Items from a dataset
----

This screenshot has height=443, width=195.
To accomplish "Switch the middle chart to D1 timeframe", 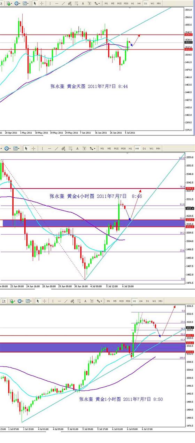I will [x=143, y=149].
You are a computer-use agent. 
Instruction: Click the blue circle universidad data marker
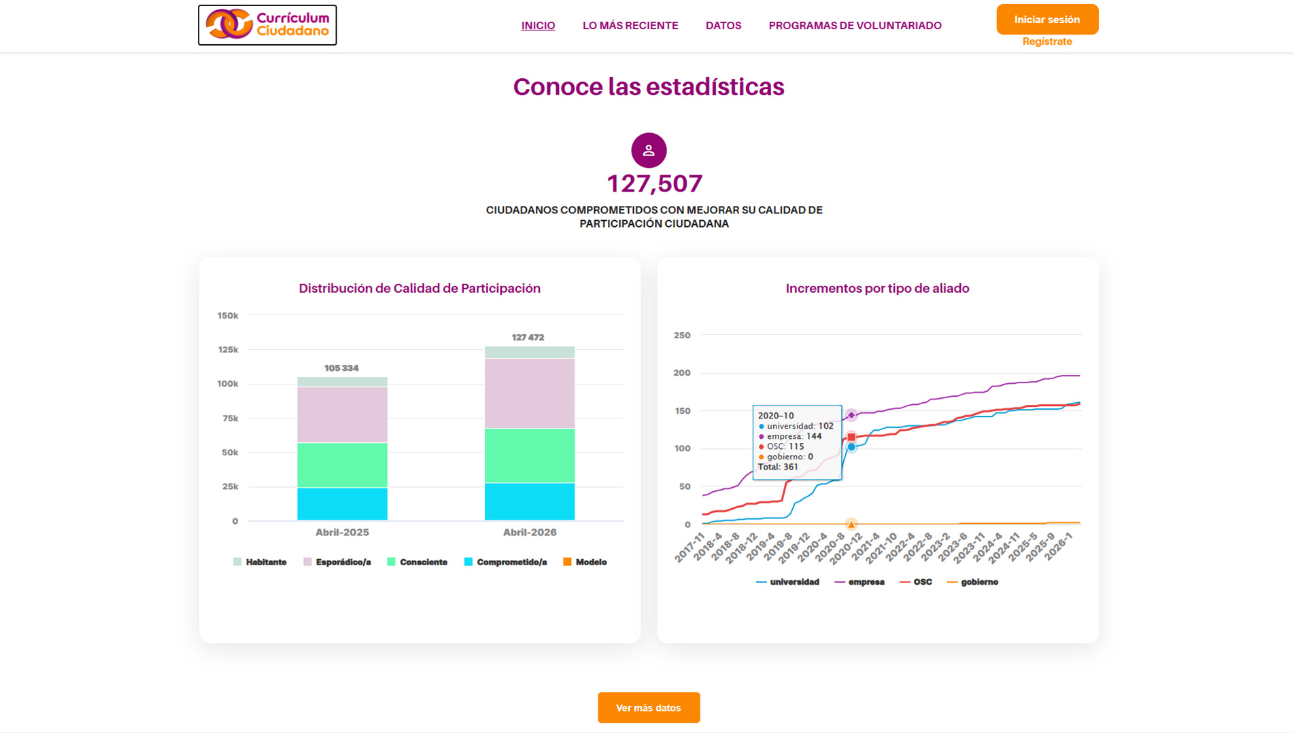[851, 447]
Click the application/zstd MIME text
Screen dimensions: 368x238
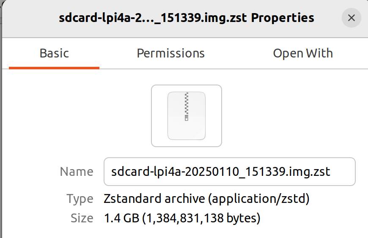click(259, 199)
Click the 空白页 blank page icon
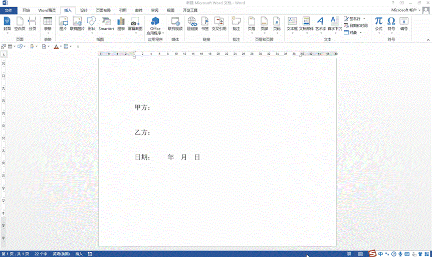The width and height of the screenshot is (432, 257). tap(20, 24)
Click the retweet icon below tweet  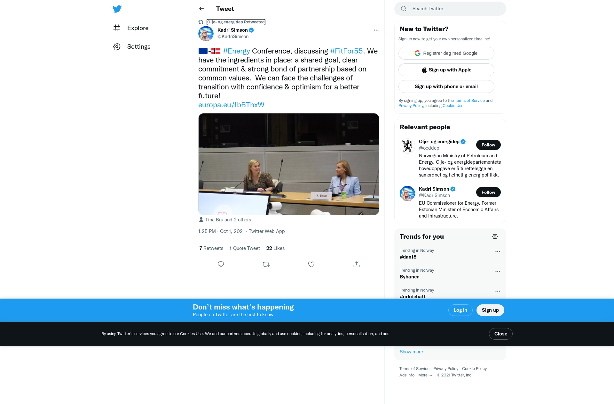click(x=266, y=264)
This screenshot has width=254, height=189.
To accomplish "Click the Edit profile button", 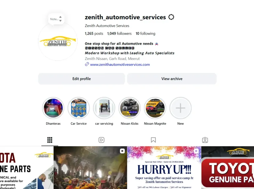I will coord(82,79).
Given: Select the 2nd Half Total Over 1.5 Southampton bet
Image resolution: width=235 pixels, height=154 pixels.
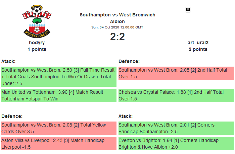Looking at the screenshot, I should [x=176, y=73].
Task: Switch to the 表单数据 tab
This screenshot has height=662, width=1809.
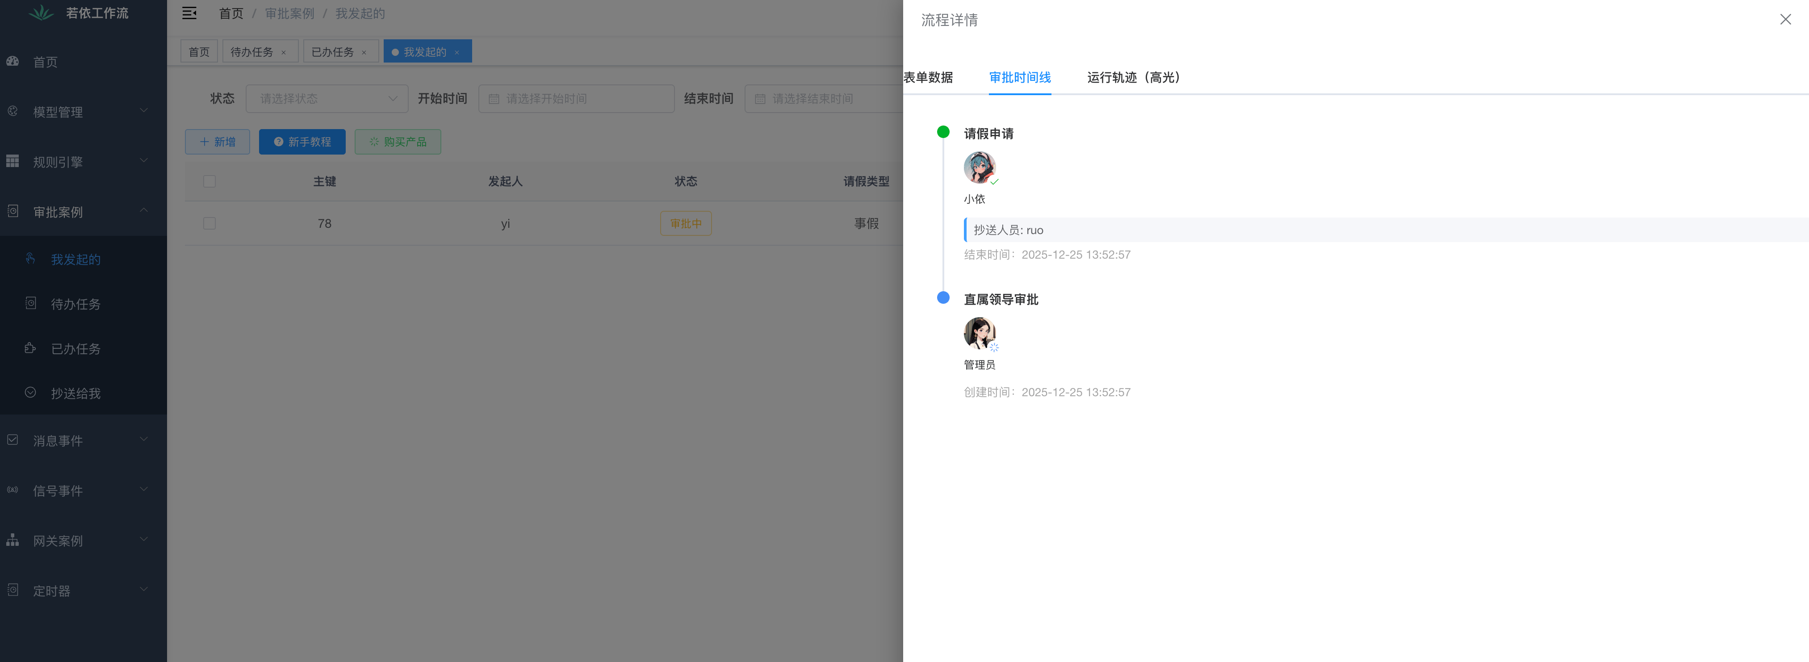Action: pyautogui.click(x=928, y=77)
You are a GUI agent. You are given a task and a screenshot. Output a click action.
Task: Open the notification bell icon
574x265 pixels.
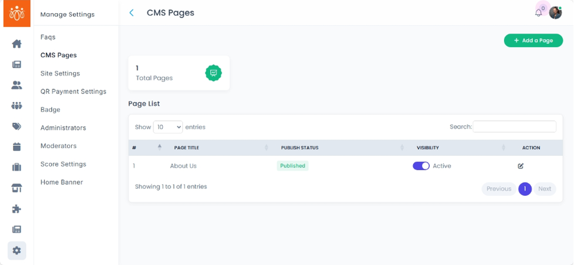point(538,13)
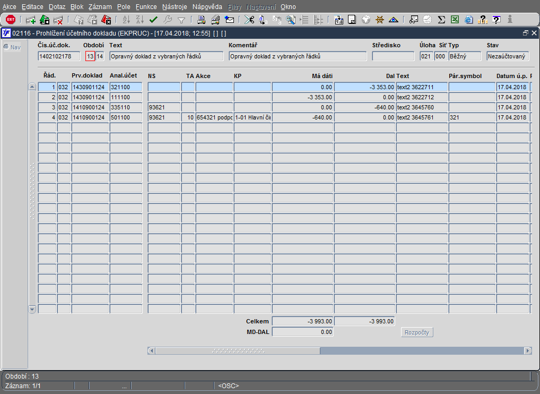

----

* **EXERCISE AIM**
Update the material from the line with "Given: Select the" up to and including the line with "Action: pyautogui.click(x=928, y=77)", replacing "Southampton" with "Liverpool" and keeping everything else unchanged. Give only those lines, and leave the pictures out.

* **IN RESPONSE**
Given: Select the 2nd Half Total Over 1.5 Liverpool bet
Image resolution: width=235 pixels, height=154 pixels.
Looking at the screenshot, I should [x=176, y=73].
Task: Switch to the 表单数据 tab
This screenshot has height=662, width=1809.
Action: pyautogui.click(x=928, y=77)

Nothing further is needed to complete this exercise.